In the ancient Delta civilizations, geometry was the art of land measurement, and indispensable in the construction of such mammoth works as the Great Pyramid of Giza and Stonehenge. Geometry at first consisted of trial-by-error and rule-of-thumb methods. According to the sacred Rhind Papyrus, the Egyptians of 1800 bc used for π, the ratio of the circumference and the diameter of a circle, the value (16/9)2 =3.1605, as compared with its more exact value 3.1416. The Babylonians of 2000 bc and the Chinese of 300 bc used the rule that the circumference of a circle is three times its diameter, and this value for π is found in Hebraic scripture.
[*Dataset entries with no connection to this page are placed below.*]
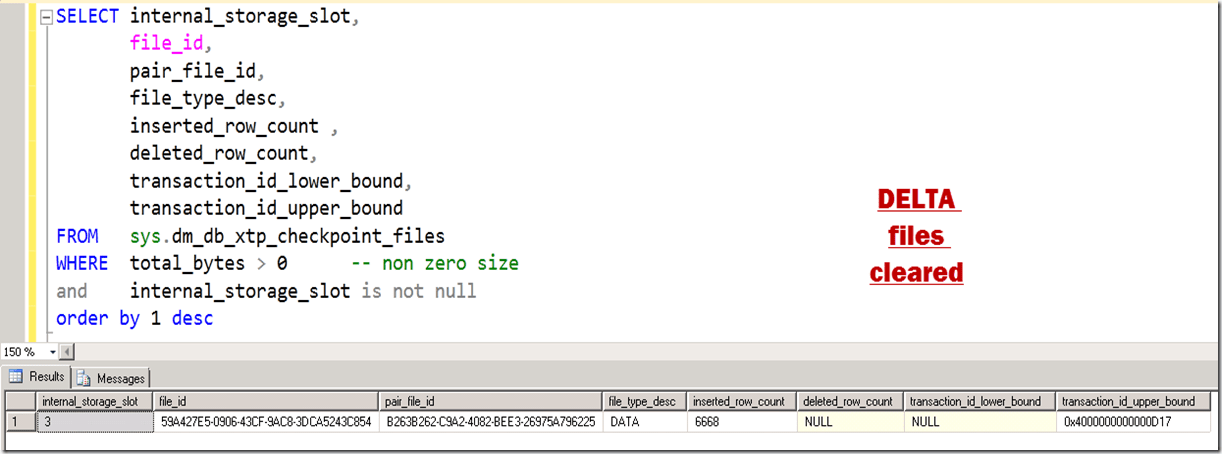Image resolution: width=1222 pixels, height=454 pixels.
Task: Click the DATA cell in file_type_desc
Action: tap(643, 422)
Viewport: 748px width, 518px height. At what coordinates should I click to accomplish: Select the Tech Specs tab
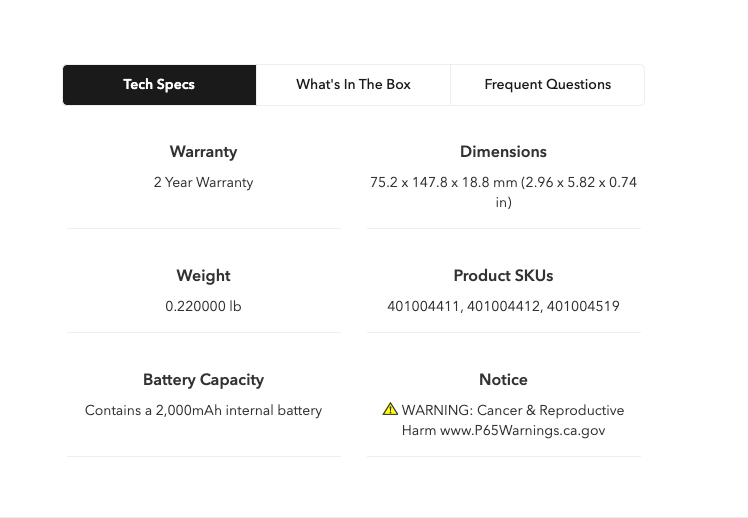click(x=159, y=85)
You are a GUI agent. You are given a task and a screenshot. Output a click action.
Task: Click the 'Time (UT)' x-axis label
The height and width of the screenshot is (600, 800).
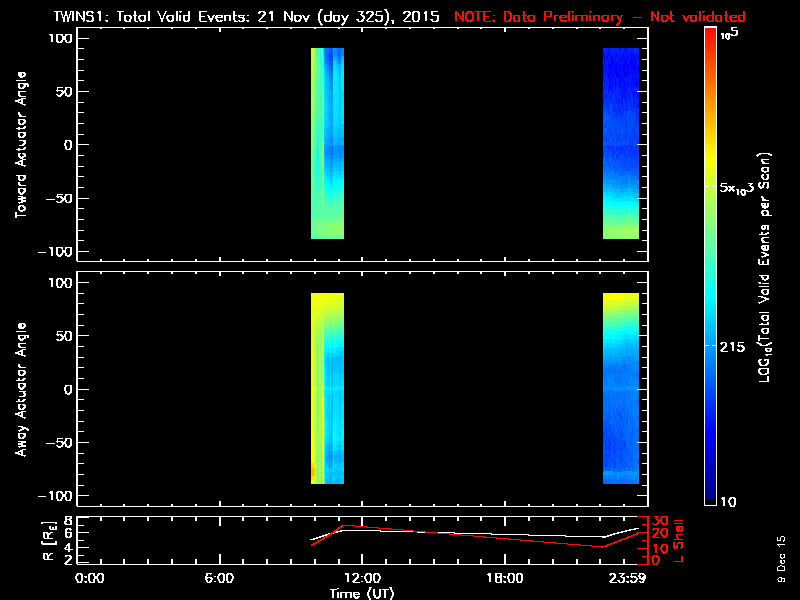tap(364, 593)
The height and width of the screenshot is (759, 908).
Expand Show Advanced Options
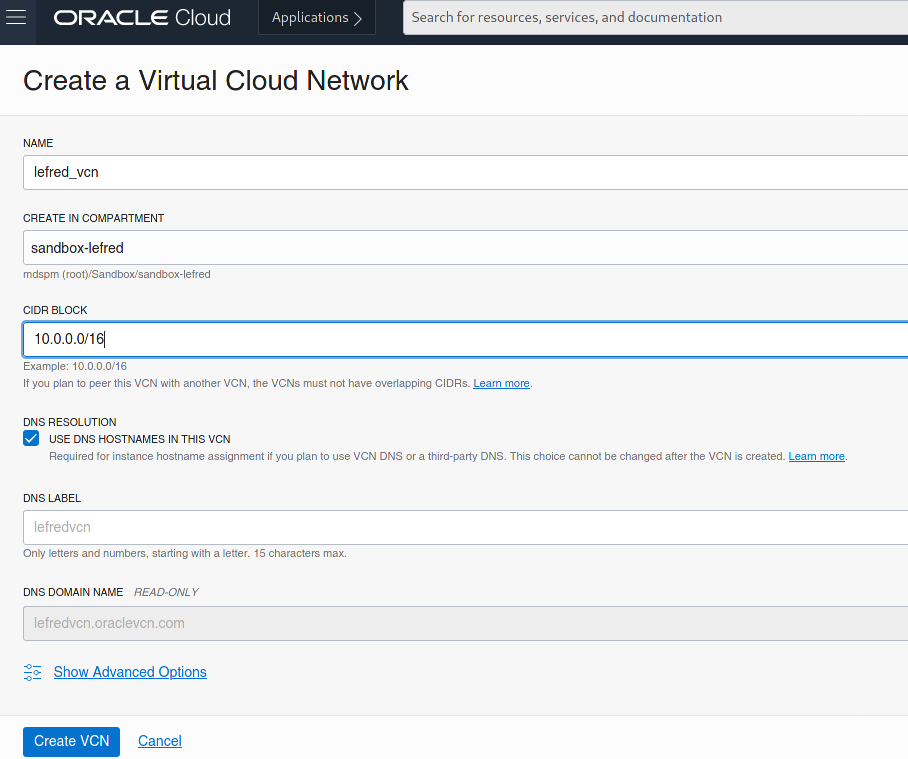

The Greeks, in their thorough fashion, developed geometry into a science that climaxed in the axiomatic and definitive treatment presented by Euclid at the Museum in Alexandria in the third century bc.

Axioms

The axiomatic method starts with a set of self-consistent propositions (called postulates or axioms), which are often the simplest and most obvious truths, and examines their logical consequences. Suppose that we wish to persuade someone that statement S is true. We might try to show that this statement follows logically from another statement R that the person already accepts. But if the person is unconvinced of the truth of R, then we must try to show that R follows logically from yet another statement Q.